Unnamed: 0,status,sum_gene_expr_normalized,mean_gene_expr_normalized,variance_gene_expr_normalized,window100_sum_gene_expr_avg,window100_mean_gene_expr_avg,window100_variance_gene_expr_avg,window10_sum_gene_expr_avg,window10_mean_gene_expr_avg,window10_variance_gene_expr_avg,...,chromosome_chr22,chromosome_chr3,chromosome_chr4,chromosome_chr5,chromosome_chr6,chromosome_chr7,chromosome_chr8,chromosome_chr9,chromosome_chrX,chromosome_chrY
0,amplified,0.0,0.0,0.0,0.0,0.0,0.0,0.0,0.0,0.0,...,False,False,False,False,False,False,False,False,False,False
1,amplified,0.006066,4.167977e-07,1.770619e-10,0.003042,2.083989e-07,8.853096e-11,0.003042,2.083989e-07,8.853096e-11,...,False,False,False,False,False,False,False,False,False,False
2,amplified,0.0,0.0,0.0,0.002028,1.389326e-07,5.902064e-11,0.002028,1.389326e-07,5.902064e-11,...,False,False,False,False,False,False,False,False,False,False
3,amplified,0.002203,1.510508e-07,3.707889e-11,0.002072,1.419621e-07,5.35352e-11,0.002072,1.419621e-07,5.35352e-11,...,False,False,False,False,False,False,False,False,False,False
4,amplified,0.0,0.0,0.0,0.001658,1.135697e-07,4.282816e-11,0.001658,1.135697e-07,4.282816e-11,...,False,False,False,False,False,False,False,False,False,False


In [7]:
#show the importance of each feature
importances_df = pd.DataFrame({'feature': X.columns, 'importance': mean_importances, 'std': std_importances})
importances_df = importances_df.sort_values('importance', ascending=False)
display(importances_df)

Unnamed: 0,feature,importance,std
3,window100_sum_gene_expr_avg,0.186346,0.000606
4,window100_mean_gene_expr_avg,0.177921,0.000594
6,window10_sum_gene_expr_avg,0.129314,8e-05
7,window10_mean_gene_expr_avg,0.106499,0.0003
9,dev_gene_expr_normalized_mean,0.102354,0.000107
0,sum_gene_expr_normalized,0.075541,0.00018
10,dev_mean_gene_expr_normalized_mean,0.053614,0.000218
1,mean_gene_expr_normalized,0.04875,0.000188
31,chromosome_chr7,0.030213,4.5e-05
34,chromosome_chrX,0.01757,0.000107


# Analysis of Feature Importance in Random Forest

This table shows the feature importances derived from a Random Forest model. Below is an interpretation of the key columns:

## Feature Importance Scores
- The `importance` column quantifies the contribution of each feature to the model's predictions. 
  - **Higher values** indicate more significant features.
  - The feature `window100_sum_gene_expr_avg` has the highest importance (0.186346), meaning it plays the most critical role in the model's decision-making.

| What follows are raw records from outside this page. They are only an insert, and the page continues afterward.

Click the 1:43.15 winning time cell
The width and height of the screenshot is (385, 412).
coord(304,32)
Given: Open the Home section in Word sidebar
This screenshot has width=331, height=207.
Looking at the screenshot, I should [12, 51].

## Standard Deviation (std)
- The `std` column represents the variability of the importance scores across all trees in the Random Forest.
  - **Lower `std` values** indicate that the importance is consistent across trees.

## Key Insights
1. **Top Features**:
   - Features related to **gene expression averages** (e.g., `window100_sum_gene_expr_avg`, `window100_mean_gene_expr_avg`) are highly influential.
   
2. **Chromosomal Features**:
   - Chromosomal features (e.g., `chromosome_chr7`, `chromosome_chrX`) have relatively lower importance but still contribute slightly to the model.

3. **Low-Importance Features**:
   - Features like `chromosome_chr8` and `chromosome_chr15` have very low importance values, suggesting they contribute minimally to the predictions.